I am working on a IoT solution that will save weather data.
I have googled for some days now on how to set up the backend.
I am going to use Azure IoT Hub for handling communication, but the next step is the problem.
I want to store the telemetry to a database. This is where I get confused.
Some examples says that I should use Azure BLOB storage or Azure Table storage or Azure SQL.
After some years of data collection I want to start creating reports of the data. So the storage needs to be good at working with big data.
Next problem I am stuck on is the worker that will receive the D2C and store it to database. All Azure IoT examples use a console application and some use Azure Stream analytics just to port the event to a database. What is the best practice? It needs to be able to scale and try to use best practice.
Thanks in advance!
You shall be reading
https://docs.microsoft.com/en-us/azure/iot-hub/iot-hub-devguide-endpoints
You shall also look at `Time Series Insights'
https://azure.microsoft.com/en-us/services/time-series-insights/
Here is my rough sketch. Time series requires token to be generated from Active Directory, but it's easy to setup.
As shown above,
- Device will be sending data to IoT Hub [You can even use Device Provisioning Service here]

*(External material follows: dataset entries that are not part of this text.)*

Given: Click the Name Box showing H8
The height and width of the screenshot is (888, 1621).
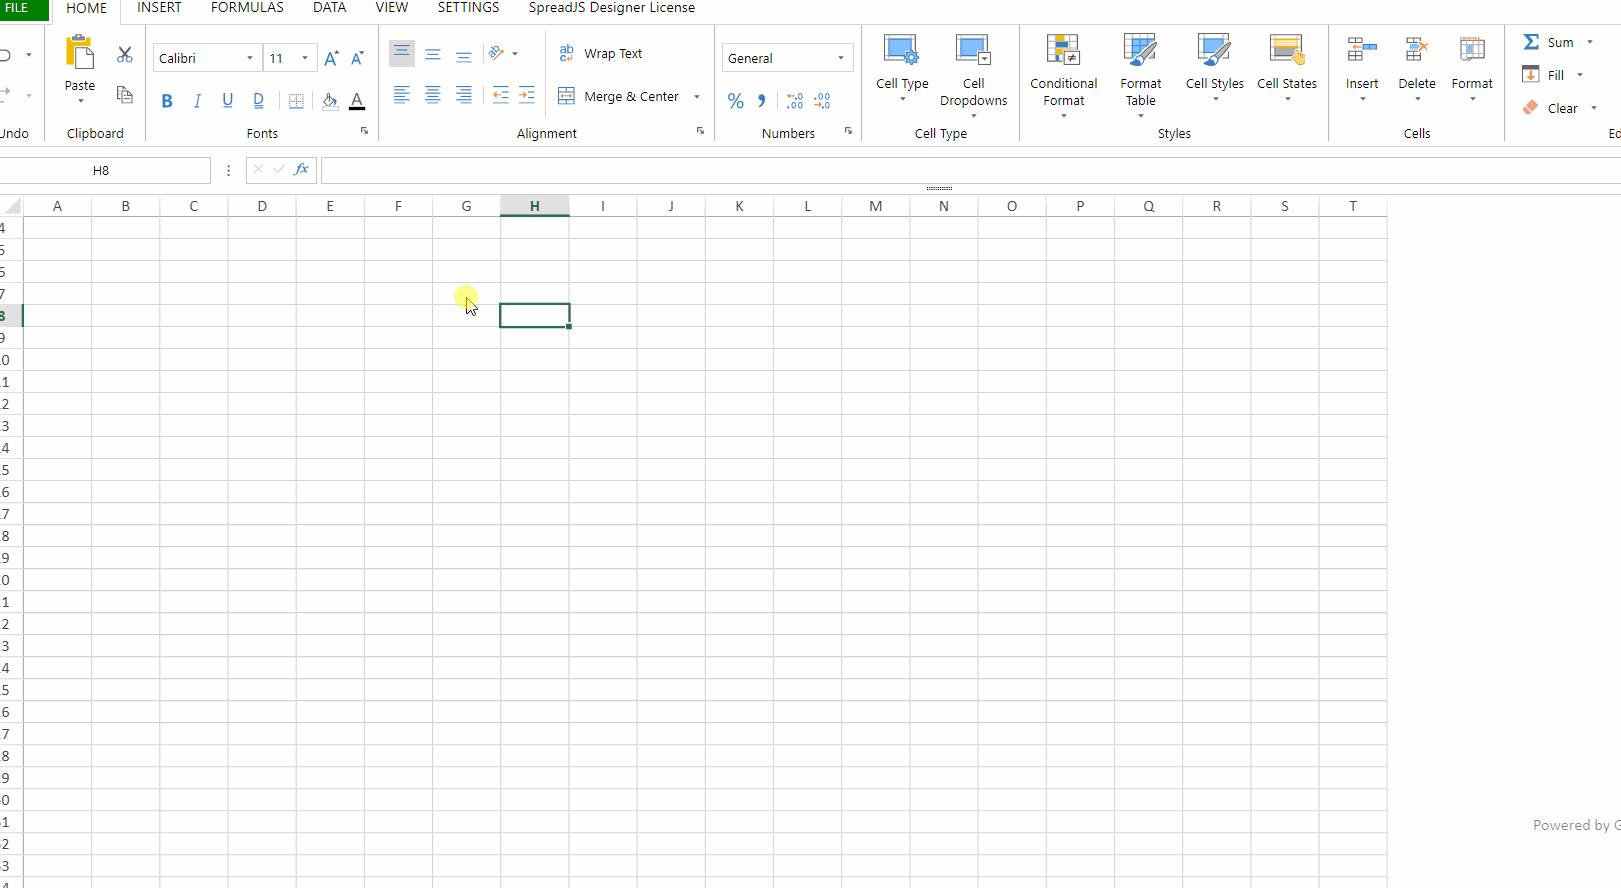Looking at the screenshot, I should [x=101, y=171].

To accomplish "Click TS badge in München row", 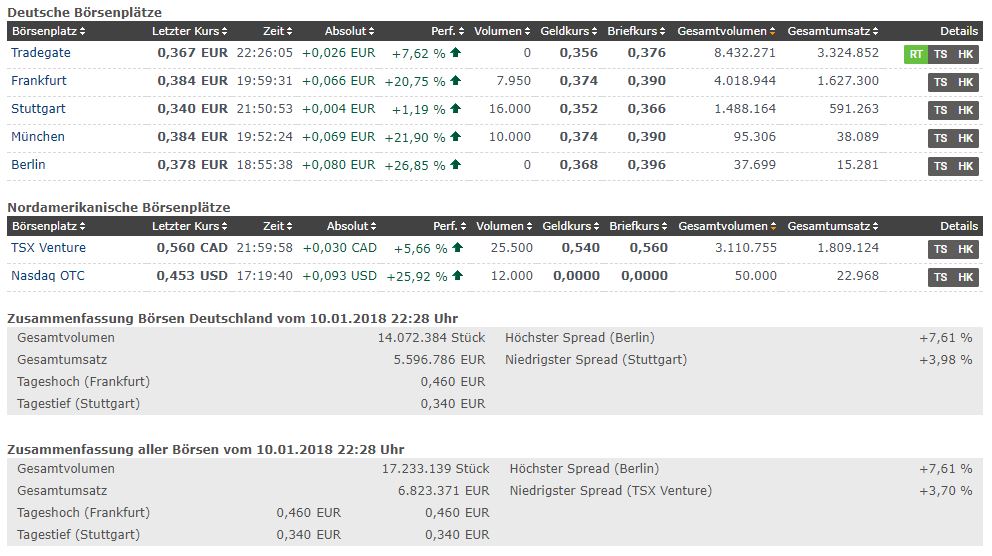I will point(940,138).
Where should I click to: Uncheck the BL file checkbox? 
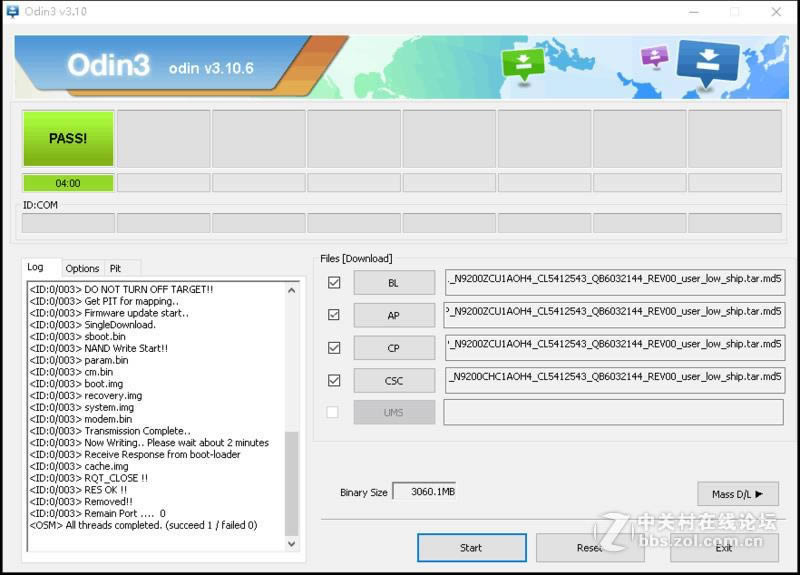334,283
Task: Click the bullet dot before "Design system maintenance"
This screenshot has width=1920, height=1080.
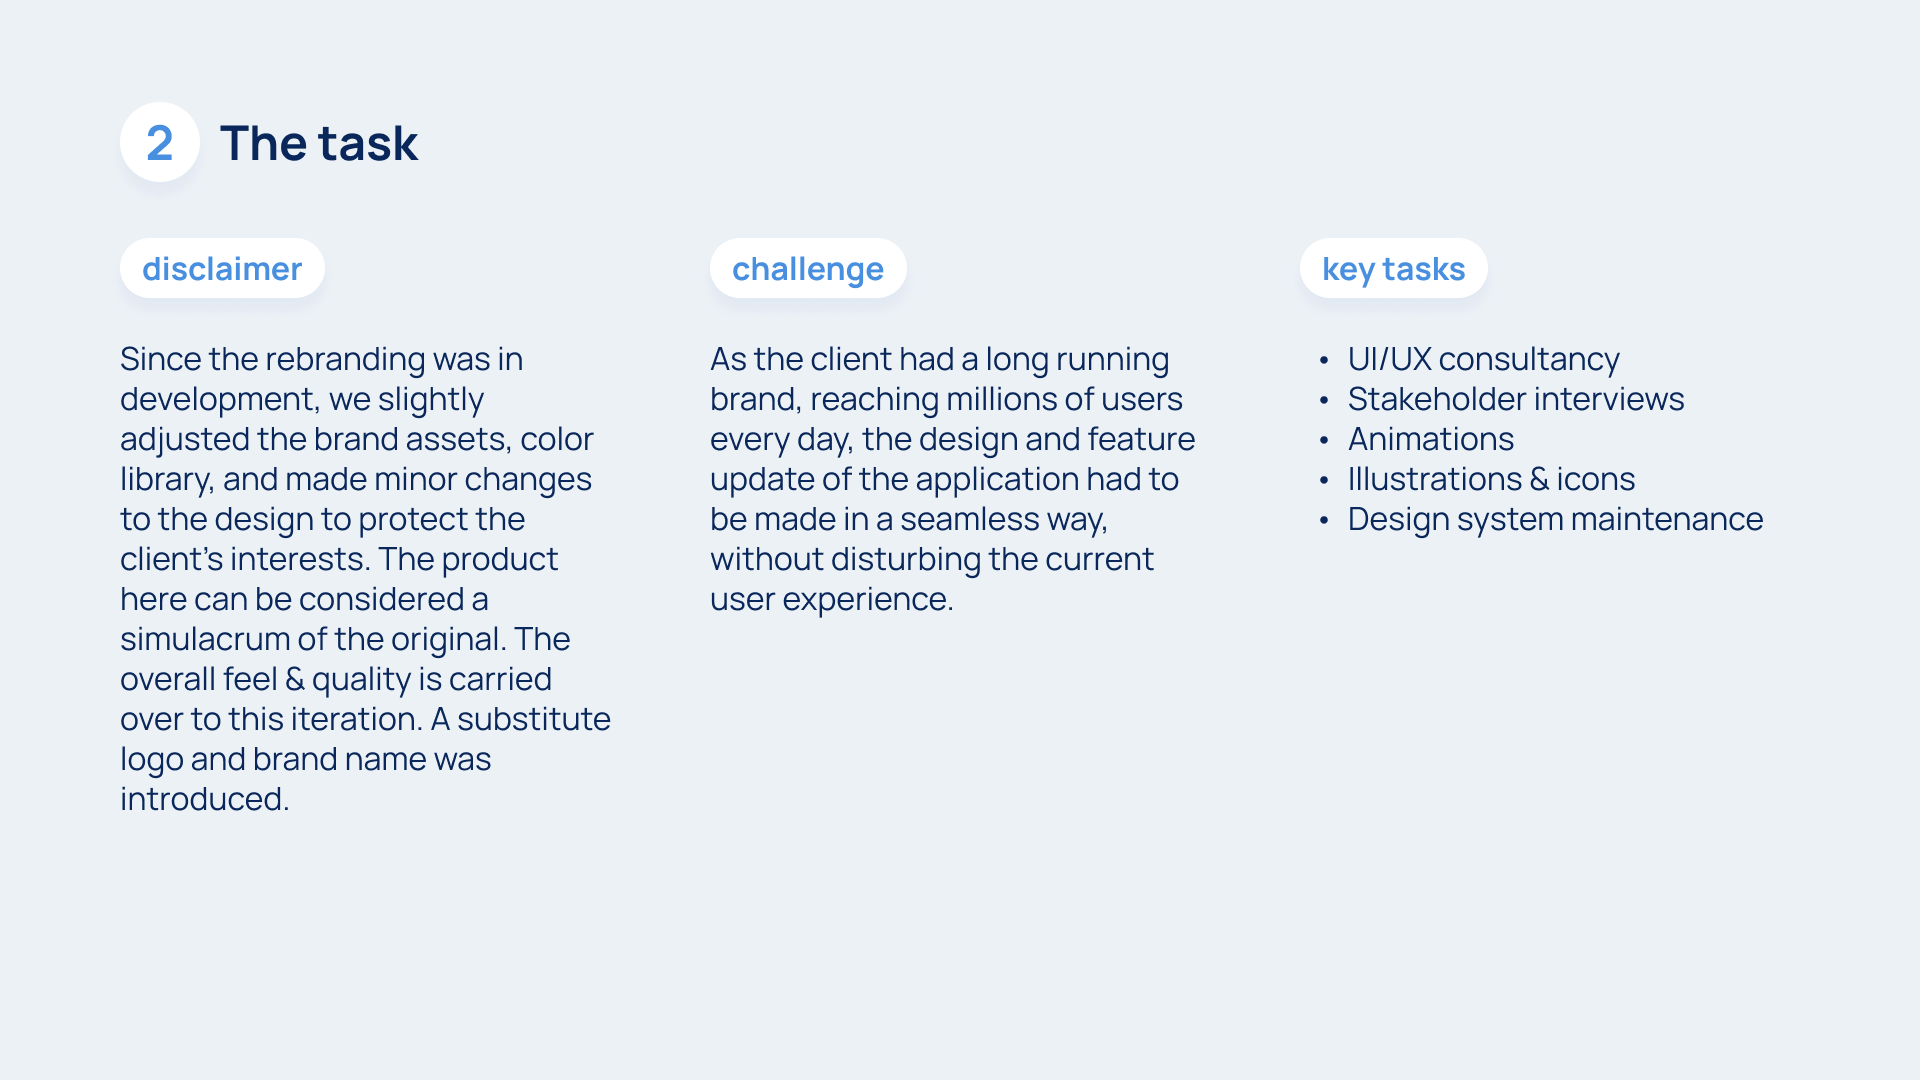Action: (1324, 521)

IOTHub support multiple endpoints. so one end can go to time series insights and one go to any database like CosmoDB.
Note: Time series can store only 400 days of data, later it deletes it.
Regarding reports - Time series has extensive components for report and it's very fast. Also, u can access it using programming language like c#.
Important Note: Before designing any cloud architect, please work on "Sizing" factor of the data. Like, frequency of data and size. Based on that we can select the resources in azure cloud.
Please read this
http://download.microsoft.com/download/A/4/D/A4DAD253-BC21-41D3-B9D9-87D2AE6F0719/Microsoft_Azure_IoT_Reference_Architecture.pdf
If you choose IoT Hub to handle communication you have a few options on how to handle the data ( make sure IoT hub is the right choice for you, if you don't need bi directional communication maybe Azure Event Hub will be a better choice, it's a lot cheaper when dealing with big data).
- Stream analytics - Will let you output the incoming data to SQL Database, BLOB, Event Hub, Table Storage, Service Bus Queue & Topic, Document DB, Power Bi and DataLake store. In this option you won't have to manage your own worker to handle data.
- EventProcessorHost - Here you will have to write your own implementation of getting data and storing it. This option will give you the flexibility to store the data in every storage you want but you will have to manage the hosting of the EPH. Azure Worker Rule is a good choice for hosting and scaling.
- Storm (HD Insights) - You can use Apache storm to read data from IoT Hub, it will also give you real time computation options that is much wider from the one that Stream Analytics provides. After reading the data with Storm you also have the option to store it in every storage you want. be aware that storm on Azure is very expensive and may be an overkill for your application.
As for reporting - it really depends on your needs, I would avoid blobs/table storage for any complex reporting, those 2 are more optimized for storing a lot of data and less for making complex queries.
If you want to make you own reporting/queries you can choose Sql/DocumentDb. but make sure that if you choose NoSql solution that you will benefit from the schema less architecture.
For a Paas solution you can choose Power BI -
https://powerbi.microsoft.com/en-us/blog/outputting-real-time-stream-analytics-data-to-a-power-bi-dashboard/
Disclaimer - I've answered your question on the assumption you want to use the Azure stack.
Good luck
@KristerJohansson, According to your description, based on my understanding, it's an IoT solution that a data collector receive the weather data from some devices with sensors and store these data for analyzing & reporting. I think there is some key bases which need to be considered as variables that determine the data volume, such as weather data columns, data format, sampling frequency, the number of devices, etc.
So consideration for scalability & big data, per my experience, as reference, I think the best practise is that using IoTHub for handling communication and using Stream analytics to retrieve & store data from IoTHub to Blob Storage. After some years of data collection, you can use Azure Machine Learning to read these data from blob storage for analyzing and reporting.
Any concern, please feel free to let me know.
Azure added a new interesting feature for your problem.
It is now possible to route IoT messages directly to Azure Storage.
https://azure.microsoft.com/en-us/blog/route-iot-device-messages-to-azure-storage-with-azure-iot-hub/
I haven't tested it out yet but the article looks promising.